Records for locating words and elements
......

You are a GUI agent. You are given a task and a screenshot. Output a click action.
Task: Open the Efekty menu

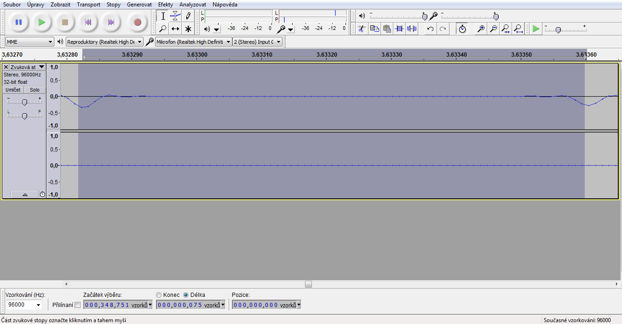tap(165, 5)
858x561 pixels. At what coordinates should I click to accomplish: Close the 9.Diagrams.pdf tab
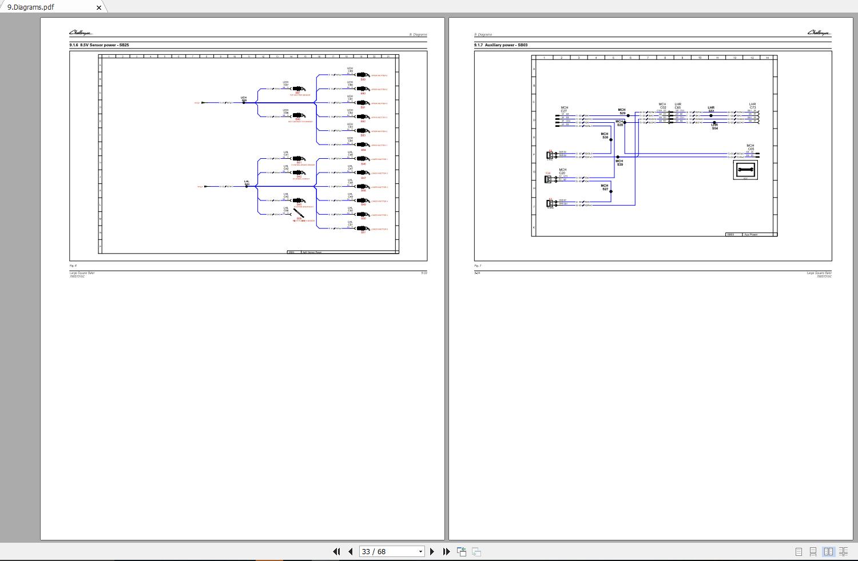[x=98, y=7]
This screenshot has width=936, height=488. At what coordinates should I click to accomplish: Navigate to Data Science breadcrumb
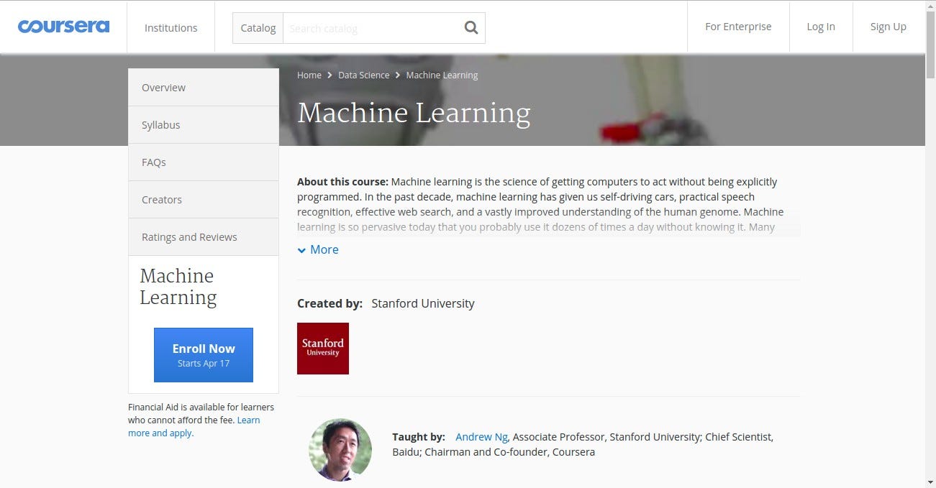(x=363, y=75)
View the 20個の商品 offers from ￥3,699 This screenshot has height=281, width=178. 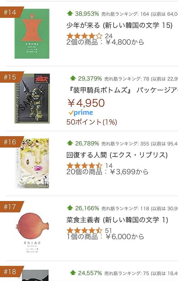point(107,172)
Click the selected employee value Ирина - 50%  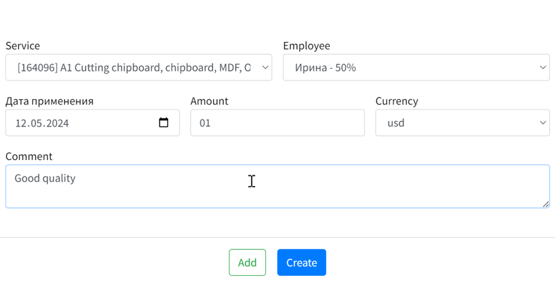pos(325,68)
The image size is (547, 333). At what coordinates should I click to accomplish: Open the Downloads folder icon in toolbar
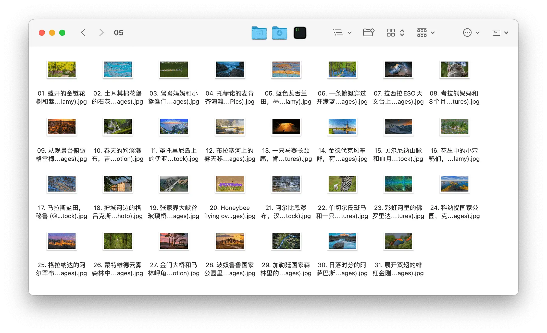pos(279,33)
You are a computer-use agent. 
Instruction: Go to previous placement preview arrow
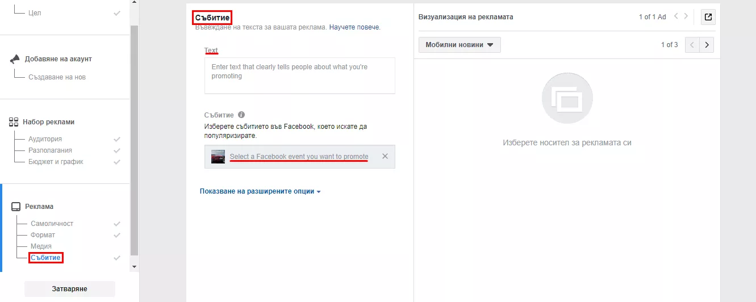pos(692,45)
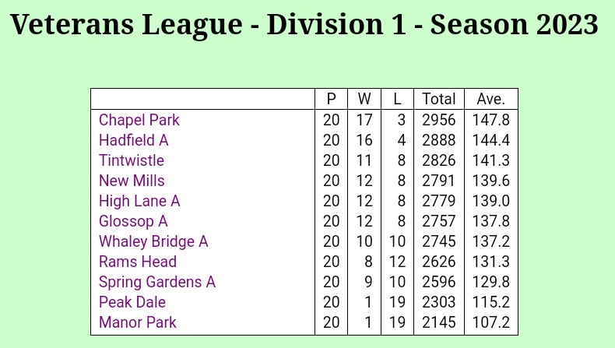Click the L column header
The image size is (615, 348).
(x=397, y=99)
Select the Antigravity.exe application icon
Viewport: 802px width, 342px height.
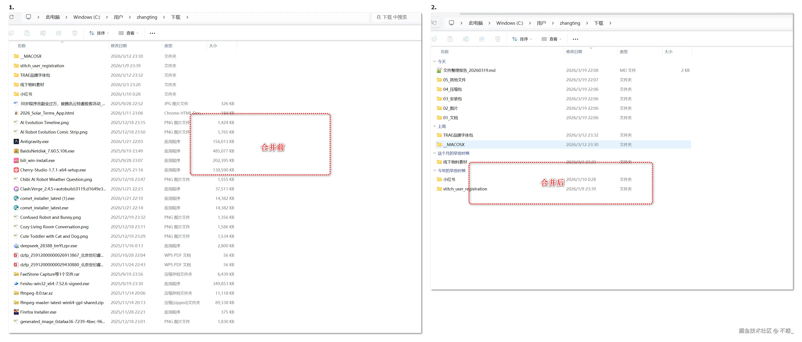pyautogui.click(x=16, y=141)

......

_Description of the task_
Find every line of the records above that contains the string "image", matching case exactly, and copy each of those lines.

_Answer in full_
The image size is (547, 333). At what coordinates should I click to accomplish: Open the Downloads folder icon in toolbar
The image size is (615, 348).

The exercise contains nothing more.